▶ Task to carry out: Say the number of lines in the records below that hold the word "right", and only that number.
━━━━━ Given data
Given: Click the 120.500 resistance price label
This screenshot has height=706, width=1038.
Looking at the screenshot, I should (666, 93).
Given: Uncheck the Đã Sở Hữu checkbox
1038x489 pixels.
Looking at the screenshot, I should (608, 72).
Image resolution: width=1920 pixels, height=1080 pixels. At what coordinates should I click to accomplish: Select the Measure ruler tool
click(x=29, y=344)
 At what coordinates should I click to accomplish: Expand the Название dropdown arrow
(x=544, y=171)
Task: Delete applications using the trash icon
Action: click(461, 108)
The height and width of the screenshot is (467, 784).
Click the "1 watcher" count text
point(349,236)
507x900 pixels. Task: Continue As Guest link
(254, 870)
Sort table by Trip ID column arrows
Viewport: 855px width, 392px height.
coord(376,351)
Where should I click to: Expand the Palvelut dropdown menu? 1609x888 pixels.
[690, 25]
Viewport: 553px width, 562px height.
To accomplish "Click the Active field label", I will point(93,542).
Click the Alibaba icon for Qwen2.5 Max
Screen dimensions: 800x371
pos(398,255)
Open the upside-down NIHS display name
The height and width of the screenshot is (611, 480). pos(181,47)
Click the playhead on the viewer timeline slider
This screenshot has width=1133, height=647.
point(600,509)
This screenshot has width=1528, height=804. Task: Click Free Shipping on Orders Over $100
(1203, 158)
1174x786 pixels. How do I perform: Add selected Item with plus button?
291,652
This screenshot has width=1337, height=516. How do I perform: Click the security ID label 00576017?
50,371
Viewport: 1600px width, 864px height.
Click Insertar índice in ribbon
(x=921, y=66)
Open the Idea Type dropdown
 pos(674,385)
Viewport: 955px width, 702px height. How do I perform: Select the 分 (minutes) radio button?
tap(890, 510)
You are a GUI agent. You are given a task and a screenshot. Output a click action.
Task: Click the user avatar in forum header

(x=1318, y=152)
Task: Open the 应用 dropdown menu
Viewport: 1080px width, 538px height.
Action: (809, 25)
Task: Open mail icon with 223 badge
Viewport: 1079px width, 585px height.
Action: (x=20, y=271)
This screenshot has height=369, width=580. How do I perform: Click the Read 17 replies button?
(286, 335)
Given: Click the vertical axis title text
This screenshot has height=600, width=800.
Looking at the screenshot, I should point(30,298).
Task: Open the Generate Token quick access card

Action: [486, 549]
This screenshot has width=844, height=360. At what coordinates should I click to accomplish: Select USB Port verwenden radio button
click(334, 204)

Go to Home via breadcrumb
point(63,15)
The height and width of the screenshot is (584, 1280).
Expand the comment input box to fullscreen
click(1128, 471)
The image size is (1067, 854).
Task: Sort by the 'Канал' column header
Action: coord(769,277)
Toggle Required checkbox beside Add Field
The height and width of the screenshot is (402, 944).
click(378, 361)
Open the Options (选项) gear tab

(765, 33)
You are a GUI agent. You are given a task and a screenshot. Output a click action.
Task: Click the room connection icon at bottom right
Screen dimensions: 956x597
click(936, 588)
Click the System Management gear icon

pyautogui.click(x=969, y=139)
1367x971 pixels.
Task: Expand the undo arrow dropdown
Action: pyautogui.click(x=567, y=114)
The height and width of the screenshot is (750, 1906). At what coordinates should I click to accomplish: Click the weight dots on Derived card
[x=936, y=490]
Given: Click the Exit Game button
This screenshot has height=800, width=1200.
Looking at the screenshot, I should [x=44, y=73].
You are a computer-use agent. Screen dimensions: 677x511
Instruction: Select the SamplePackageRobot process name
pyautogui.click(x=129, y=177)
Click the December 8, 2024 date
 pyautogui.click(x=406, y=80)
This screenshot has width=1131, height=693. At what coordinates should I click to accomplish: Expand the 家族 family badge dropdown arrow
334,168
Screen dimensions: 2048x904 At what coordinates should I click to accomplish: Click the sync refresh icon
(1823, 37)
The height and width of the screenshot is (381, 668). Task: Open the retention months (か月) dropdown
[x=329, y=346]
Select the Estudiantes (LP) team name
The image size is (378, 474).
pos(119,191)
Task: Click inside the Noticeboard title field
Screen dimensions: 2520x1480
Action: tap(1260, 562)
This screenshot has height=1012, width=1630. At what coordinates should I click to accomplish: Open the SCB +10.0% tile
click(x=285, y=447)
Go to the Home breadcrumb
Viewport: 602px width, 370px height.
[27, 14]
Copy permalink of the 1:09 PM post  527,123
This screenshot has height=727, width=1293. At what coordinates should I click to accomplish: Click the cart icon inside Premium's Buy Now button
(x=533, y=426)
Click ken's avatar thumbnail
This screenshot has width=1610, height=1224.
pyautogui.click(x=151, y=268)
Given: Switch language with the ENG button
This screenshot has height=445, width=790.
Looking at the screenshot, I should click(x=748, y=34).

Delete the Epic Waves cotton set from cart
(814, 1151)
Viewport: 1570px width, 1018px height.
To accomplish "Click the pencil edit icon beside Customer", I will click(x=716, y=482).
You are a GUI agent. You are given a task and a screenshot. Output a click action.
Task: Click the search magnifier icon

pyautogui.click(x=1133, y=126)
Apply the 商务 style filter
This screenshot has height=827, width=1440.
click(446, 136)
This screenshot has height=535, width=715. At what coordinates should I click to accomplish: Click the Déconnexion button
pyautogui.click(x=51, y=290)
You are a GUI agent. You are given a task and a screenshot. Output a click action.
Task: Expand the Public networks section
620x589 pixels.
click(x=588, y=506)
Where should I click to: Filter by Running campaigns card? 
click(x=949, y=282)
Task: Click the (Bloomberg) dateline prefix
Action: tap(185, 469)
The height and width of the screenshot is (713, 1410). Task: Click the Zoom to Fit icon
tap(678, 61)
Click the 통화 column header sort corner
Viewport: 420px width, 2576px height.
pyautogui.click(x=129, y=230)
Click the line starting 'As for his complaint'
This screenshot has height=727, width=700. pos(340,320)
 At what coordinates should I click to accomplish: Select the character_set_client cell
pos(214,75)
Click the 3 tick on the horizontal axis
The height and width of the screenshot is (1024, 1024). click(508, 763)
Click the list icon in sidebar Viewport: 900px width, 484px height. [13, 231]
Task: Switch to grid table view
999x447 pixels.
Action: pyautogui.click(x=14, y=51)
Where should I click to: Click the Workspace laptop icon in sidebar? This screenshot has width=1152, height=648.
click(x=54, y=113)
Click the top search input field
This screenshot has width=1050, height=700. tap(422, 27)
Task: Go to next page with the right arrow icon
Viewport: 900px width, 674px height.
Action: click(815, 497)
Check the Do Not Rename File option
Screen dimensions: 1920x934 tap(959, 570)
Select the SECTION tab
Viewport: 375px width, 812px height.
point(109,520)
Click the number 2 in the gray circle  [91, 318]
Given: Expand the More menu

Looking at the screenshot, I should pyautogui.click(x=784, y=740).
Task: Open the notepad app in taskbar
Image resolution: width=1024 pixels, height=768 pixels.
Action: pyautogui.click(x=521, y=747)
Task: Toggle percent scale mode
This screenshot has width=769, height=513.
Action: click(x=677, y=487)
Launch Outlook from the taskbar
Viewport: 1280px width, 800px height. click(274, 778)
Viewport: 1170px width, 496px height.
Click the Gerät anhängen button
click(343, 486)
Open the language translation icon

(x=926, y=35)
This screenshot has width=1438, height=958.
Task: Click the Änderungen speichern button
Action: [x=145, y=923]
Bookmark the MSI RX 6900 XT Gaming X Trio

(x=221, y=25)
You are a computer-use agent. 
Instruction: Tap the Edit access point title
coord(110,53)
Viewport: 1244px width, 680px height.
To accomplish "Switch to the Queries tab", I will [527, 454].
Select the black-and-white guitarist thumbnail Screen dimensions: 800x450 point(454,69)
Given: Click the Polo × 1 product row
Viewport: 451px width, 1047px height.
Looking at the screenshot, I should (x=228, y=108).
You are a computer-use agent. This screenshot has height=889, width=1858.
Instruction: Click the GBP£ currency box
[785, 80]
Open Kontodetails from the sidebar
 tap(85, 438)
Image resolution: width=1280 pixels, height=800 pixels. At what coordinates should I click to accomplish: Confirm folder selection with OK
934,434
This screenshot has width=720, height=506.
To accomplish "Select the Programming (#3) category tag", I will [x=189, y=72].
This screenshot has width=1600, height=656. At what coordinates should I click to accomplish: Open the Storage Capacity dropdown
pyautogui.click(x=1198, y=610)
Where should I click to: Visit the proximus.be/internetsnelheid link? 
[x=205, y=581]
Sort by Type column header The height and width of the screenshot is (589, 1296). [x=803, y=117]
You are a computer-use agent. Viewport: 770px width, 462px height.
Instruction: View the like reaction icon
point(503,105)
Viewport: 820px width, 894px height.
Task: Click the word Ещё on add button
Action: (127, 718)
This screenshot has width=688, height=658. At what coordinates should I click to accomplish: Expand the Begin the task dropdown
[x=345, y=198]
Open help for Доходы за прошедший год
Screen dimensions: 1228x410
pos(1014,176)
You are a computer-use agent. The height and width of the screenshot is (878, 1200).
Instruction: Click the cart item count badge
━━━━━━━━━━
▶ Reply to the task: 2